The link between Labour and the trade unions is both essential and non-negotiable. Thanks to our relationship with the unions, the party is kept in touch with the concerns and views of the millions of working people and their families whom it seeks to represent.

The unions are also a vital component of Labour’s election-winning machine. This is not simply a question of cash. Thanks to the work of millions of individual trade unionists, officers and staff, the unions have played a critical role in helping Labour win the last two general elections. And, as we argued in Progress last September, the behaviour of the unions during Labour’ s first term helped to reassure the public that the party really had changed; that a New Labour government of the 21st century would look very different to one of the 1970s.

From the outset of Labour’ s second term, however, relations between government and the union movement have been far less easy. Some unions have deep concerns about the government s plans to use the private sector to deliver public services. Unions representing the low-paid (and, in some cases, the not so low-paid) see more money going into the public services and want to ensure that their members see some of it in their pay packets; other unions find something grating about what they view as New Labour’s continuing love-in with big business. We’ve seen a rash of strikes by local government workers, tube drivers and train drivers, for instance. At the same time, some unions have decided to cut sharply their donations to the Labour Party.

The unions have every right to express their views: through industrial action, where they deem it necessary, or, where they are affiliated to the party, through votes in Labour s internal policy-making process. And, indeed, some unions recognise that quiet, patient negotiation through Partnership in Power does bring results: the issue of the two-tier workforce in the public sector being a prime example of this.

Unions are also, of course, entitled to reduce the funds which they give to Labour. However, it is time for the party to make clear just how counter-productive this strategy is. The unions need to make a distinction between Labour government and Labour Party. Admittedly, it is a subtle distinction. But the party is broader than the government and has certain distinct functions: recruiting members; fighting elections; supporting members through training and education and, critically, ensuring that a policy-making process exists which allows individual members and the party s affiliates including the trade unions to play a role in the shaping of government policy.

Those unions cutting funding are allowing certain consequences to develop, neither of which we believe they intend. First, by sapping Labour s ability to fight and win elections, they open up the possibility of Labour s elected representatives at all levels of government losing their seats. A return to Conservative government at Westminster may seem far-fetched but do the unions really want to see scores of Labour MPs replaced by Tories at the next general election? Moreover, while a general election is three years away, the party has a series of crucial elections to fight and win in the meantime. It is essential that Labour-led administrations are returned in Cardiff and Edinburgh next May. It is critical that, after the disastrous 1999 elections, Labour s presence in the European parliament is strengthened in 2004. This is to say nothing of the need to ensure that Labour councillors up and down the country are returned to power in the annual round of local government elections.

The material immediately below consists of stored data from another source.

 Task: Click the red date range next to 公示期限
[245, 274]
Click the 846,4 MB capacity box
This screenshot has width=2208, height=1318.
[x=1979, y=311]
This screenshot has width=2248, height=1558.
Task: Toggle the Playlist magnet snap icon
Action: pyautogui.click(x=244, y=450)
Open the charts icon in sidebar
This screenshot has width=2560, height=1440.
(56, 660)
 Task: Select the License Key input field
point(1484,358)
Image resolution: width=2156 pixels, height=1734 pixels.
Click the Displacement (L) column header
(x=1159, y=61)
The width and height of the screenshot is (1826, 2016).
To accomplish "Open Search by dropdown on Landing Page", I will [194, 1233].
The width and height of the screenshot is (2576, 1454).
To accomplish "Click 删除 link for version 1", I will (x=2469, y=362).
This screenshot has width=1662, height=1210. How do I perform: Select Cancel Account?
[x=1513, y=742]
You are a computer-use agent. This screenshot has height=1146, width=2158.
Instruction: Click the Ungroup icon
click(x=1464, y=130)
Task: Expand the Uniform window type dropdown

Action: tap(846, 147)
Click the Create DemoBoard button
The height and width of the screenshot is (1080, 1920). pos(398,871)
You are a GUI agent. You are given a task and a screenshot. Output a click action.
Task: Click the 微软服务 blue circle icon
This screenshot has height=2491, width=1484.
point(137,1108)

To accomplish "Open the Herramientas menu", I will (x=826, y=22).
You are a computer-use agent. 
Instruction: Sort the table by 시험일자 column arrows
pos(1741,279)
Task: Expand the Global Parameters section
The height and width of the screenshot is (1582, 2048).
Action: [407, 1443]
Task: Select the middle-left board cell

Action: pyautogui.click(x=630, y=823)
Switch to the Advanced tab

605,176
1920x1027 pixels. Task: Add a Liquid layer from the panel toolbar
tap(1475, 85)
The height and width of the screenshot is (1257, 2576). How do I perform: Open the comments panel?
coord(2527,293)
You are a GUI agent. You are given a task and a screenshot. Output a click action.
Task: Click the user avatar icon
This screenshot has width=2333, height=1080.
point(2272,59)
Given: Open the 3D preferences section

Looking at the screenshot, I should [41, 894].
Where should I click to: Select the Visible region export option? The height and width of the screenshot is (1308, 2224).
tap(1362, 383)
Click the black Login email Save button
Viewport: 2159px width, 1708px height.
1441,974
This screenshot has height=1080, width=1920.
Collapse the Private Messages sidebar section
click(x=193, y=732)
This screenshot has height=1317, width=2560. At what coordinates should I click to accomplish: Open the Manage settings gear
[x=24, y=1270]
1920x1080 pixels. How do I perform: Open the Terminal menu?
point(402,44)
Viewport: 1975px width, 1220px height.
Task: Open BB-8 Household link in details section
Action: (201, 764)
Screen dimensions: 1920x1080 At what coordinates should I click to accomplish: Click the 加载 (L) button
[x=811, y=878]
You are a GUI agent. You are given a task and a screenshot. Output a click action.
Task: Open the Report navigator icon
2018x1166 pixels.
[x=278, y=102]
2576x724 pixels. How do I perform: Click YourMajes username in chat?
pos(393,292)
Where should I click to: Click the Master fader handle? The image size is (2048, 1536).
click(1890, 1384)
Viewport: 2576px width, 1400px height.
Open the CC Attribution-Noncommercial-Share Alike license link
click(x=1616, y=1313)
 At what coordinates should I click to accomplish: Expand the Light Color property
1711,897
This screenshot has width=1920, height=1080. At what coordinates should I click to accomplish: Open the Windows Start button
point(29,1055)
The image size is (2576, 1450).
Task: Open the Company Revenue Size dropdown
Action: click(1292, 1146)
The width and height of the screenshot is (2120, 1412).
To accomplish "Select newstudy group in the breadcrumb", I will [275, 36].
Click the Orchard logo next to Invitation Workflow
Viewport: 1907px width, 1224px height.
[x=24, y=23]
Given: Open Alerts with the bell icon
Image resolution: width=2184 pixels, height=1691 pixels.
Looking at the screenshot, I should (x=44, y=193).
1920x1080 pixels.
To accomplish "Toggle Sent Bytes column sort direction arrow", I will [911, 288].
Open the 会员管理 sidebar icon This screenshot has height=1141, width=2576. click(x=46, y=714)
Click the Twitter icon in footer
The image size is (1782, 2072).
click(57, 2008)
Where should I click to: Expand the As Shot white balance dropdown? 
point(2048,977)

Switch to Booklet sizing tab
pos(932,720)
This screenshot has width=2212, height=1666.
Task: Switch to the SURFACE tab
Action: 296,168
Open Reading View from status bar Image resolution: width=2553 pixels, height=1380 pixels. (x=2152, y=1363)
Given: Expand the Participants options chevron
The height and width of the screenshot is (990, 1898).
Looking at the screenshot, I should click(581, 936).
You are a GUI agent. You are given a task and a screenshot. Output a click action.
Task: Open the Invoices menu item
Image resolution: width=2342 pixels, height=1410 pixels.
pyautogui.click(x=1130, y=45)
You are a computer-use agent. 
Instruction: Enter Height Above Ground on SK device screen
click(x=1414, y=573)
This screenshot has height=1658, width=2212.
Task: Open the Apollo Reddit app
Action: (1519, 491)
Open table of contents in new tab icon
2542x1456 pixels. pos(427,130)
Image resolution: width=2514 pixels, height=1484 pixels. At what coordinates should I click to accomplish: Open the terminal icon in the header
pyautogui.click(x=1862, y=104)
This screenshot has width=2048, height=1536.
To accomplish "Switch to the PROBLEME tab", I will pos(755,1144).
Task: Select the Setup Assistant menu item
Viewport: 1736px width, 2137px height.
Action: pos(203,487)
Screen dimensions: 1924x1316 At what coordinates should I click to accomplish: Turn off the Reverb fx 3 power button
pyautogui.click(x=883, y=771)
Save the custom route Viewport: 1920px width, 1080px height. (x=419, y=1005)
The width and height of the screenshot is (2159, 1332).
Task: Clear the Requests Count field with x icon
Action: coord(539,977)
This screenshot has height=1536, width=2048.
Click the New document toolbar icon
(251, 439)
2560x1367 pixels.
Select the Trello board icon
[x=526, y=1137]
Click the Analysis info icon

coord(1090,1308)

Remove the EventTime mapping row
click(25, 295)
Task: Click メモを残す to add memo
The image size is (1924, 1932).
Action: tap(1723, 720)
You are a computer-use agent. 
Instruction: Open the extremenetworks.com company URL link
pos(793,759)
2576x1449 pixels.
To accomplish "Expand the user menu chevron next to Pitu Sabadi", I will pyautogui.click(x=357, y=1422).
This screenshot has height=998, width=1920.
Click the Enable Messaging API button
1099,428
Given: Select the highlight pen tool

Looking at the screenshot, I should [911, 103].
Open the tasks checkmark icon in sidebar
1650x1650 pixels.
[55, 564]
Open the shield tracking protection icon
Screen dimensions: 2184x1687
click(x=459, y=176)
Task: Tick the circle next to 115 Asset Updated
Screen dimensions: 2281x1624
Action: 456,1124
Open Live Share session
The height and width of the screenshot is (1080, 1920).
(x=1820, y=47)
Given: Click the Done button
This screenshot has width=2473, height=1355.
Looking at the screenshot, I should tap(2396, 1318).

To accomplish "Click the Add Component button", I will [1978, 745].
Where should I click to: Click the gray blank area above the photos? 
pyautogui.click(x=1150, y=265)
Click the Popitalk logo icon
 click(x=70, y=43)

Second, Labour s general secretary, David Triesman, has been arguing since his appointment that Partnership in Power needs to be strengthened. Members must feel themselves to be authors , not just passive recipients, of policy; the process needs to become more of a discussion and less of a monologue. None of this is possible while a cash-strapped party is engaged in budgetary navel-gazing. And surely, given that many party members share the concerns of the unions, it is in the interest of the unions to allow those voices to be heard? Those who complain of the influence of unelected spin doctors and advisers on government, yet weaken those who can best check this influence the party in the country are being plain inconsistent.

Those unions which have cut their funds to the Labour Party need to think again. The punishment they are inflicting is not simply disproportionate. It is way off target.